- Unemployment rises more than forecast as economy contracts
- Central bank has signaled it will keep rates on hold next week
Brazil’s inflation exceeded 10 percent for the first time in 12 years, complicating President Dilma Rousseff’s efforts to revive an economy that is also battling higher-than-forecast unemployment.
Consumer prices rose 0.85 percent from Oct. 15 to Nov. 12, pushing the 12-month inflation rate to 10.28 percent, the national statistics agency said Thursday. The monthly gain, the fastest since mid-June, compares with the median estimate of 0.86 percent in a Bloomberg survey of 44 analysts.
As consumer prices in Latin America’s biggest economy continue to accelerate, Brazil’s central bank has delayed its plan of slowing inflation to its 4.5 percent target to 2017 from 2016. The bank has signaled it will keep rates on hold for a third consecutive meeting next week as it is caught between higher living costs and the deepest recession in 25 years.
Policy makers "of course will tread carefully, because Brazil GDP data on Dec. 1 are going to be quite dire,” said Edward Glossop, emerging market economist at Capital Economics in London. “Interest rates probably will remain at their current level for a prolonged period, possibly into 2017 at this stage.”
Unemployment in October rose to 7.9 percent, higher than all estimates, from
7.6 percent, the statistics agency said in a separate release Thursday.
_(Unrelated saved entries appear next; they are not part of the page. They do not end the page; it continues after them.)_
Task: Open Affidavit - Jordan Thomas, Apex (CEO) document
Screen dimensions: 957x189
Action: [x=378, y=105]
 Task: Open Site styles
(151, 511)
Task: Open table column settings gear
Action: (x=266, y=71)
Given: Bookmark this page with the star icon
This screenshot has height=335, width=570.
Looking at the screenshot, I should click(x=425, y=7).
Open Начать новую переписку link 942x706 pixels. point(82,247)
That’s its highest level since 2009. Economists surveyed by Bloomberg forecast the economy will contract 2.8 percent this year and 0.9 percent next year.
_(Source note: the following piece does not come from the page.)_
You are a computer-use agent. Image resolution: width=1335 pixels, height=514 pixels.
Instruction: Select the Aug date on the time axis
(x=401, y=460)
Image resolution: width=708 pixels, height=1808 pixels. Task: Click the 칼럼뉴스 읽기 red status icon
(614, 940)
Despite rising unemployment, traders expect the central bank to resume interest rate increases next year as a weaker currency and a widening budget gap stoke price increases. The Selic rate will be lifted to as high as 16.25 percent by July from 14.25 percent, according to data compiled by Bloomberg.
“The market’s pricing in quite aggressive tightening now. We think that’s probably overdone,” Glossop said.
Swap rates on the contract due in January 2017 fell eight basis points to 15.37 percent at 10:02 a.m. local time, as traders pared the size of rate increases they expect. The real strengthened 0.4 percent to 3.7494 per U.S. dollar.
Higher unemployment was accompanied by a 7 percent drop in real wages in October from a year ago, according to the statistics agency. “It was very bad, worse than we expected,” Thais Zara, chief economist at Rosenberg Consultores Associados, said by phone.